| Problem statement |
Among the entries below, take the line with "Screen dimensions: 769x503" and the line with "The image size is (470, 380).", and output them and every line between them exactly, with nothing else.

Available records: Begin

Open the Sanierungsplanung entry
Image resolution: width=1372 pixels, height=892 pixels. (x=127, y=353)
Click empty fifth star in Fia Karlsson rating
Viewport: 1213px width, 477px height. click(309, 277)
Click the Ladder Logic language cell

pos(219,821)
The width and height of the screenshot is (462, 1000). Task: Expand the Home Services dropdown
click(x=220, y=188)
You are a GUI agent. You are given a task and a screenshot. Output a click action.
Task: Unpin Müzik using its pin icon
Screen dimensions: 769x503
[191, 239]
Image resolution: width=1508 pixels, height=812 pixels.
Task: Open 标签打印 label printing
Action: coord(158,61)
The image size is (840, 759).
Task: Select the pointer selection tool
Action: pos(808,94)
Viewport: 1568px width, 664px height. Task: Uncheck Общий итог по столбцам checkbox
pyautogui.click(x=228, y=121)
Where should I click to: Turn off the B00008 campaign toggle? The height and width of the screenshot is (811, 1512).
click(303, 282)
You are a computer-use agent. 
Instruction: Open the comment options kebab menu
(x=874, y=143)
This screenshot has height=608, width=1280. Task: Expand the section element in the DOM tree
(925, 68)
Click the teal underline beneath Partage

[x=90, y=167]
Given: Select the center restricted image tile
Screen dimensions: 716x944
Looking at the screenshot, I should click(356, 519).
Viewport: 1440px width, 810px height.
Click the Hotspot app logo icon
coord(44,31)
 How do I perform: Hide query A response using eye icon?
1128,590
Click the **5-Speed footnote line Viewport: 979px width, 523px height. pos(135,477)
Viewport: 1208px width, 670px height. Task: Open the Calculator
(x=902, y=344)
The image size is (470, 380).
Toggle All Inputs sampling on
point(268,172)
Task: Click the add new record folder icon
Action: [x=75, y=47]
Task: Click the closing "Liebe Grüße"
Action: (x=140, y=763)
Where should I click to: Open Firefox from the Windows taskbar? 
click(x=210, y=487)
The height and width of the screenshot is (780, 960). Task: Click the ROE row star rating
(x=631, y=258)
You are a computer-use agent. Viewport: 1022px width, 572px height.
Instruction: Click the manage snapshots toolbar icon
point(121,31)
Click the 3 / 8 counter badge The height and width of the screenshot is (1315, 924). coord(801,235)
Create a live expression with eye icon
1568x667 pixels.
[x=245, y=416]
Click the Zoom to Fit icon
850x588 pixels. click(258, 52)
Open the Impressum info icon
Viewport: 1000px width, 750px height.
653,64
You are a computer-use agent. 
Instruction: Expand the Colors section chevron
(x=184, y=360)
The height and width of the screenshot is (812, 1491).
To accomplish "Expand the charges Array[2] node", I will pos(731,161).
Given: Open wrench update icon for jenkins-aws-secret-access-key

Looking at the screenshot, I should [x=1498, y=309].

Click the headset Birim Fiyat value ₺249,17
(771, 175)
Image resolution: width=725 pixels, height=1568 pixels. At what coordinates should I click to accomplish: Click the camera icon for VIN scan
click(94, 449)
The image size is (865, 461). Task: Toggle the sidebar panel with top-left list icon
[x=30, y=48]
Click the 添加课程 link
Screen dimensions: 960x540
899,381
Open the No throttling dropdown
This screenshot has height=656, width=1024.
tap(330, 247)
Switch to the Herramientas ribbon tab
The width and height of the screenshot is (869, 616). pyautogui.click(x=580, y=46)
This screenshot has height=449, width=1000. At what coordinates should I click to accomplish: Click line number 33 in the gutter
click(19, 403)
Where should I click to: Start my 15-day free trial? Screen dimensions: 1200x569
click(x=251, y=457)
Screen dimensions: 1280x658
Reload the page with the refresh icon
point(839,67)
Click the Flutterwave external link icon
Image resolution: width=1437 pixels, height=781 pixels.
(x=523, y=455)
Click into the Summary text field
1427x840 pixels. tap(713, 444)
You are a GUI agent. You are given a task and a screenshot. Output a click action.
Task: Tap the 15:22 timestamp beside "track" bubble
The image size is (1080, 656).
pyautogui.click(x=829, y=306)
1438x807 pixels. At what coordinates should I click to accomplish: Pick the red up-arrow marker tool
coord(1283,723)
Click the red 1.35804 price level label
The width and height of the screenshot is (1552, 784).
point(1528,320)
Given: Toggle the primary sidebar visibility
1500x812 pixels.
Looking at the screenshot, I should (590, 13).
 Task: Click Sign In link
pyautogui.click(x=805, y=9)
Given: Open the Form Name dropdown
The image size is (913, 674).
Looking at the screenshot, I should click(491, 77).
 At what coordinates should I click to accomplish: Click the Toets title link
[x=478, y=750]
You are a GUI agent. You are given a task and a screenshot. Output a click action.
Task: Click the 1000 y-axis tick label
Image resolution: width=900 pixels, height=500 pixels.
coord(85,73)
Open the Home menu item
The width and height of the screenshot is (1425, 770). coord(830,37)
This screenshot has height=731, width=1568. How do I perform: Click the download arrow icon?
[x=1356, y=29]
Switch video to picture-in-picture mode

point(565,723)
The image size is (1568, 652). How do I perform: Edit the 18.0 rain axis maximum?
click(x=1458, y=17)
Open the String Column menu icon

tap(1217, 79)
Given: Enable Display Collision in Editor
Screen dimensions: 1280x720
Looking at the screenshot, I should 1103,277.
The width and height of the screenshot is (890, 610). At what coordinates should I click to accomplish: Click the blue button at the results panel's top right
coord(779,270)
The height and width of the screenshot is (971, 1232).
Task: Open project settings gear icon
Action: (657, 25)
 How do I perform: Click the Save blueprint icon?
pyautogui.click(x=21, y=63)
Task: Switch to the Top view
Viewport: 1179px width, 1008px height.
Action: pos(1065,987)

Available records: End

| Response area |
Screen dimensions: 769x503
[191, 239]
Image resolution: width=1508 pixels, height=812 pixels.
Task: Open 标签打印 label printing
Action: coord(158,61)
The image size is (840, 759).
Task: Select the pointer selection tool
Action: pos(808,94)
Viewport: 1568px width, 664px height. Task: Uncheck Общий итог по столбцам checkbox
pyautogui.click(x=228, y=121)
Where should I click to: Turn off the B00008 campaign toggle? The height and width of the screenshot is (811, 1512).
click(303, 282)
You are a computer-use agent. 
Instruction: Open the comment options kebab menu
(x=874, y=143)
This screenshot has height=608, width=1280. Task: Expand the section element in the DOM tree
(925, 68)
Click the teal underline beneath Partage

[x=90, y=167]
Given: Select the center restricted image tile
Screen dimensions: 716x944
Looking at the screenshot, I should click(356, 519).
Viewport: 1440px width, 810px height.
Click the Hotspot app logo icon
coord(44,31)
 How do I perform: Hide query A response using eye icon?
1128,590
Click the **5-Speed footnote line Viewport: 979px width, 523px height. pos(135,477)
Viewport: 1208px width, 670px height. Task: Open the Calculator
(x=902, y=344)
The image size is (470, 380).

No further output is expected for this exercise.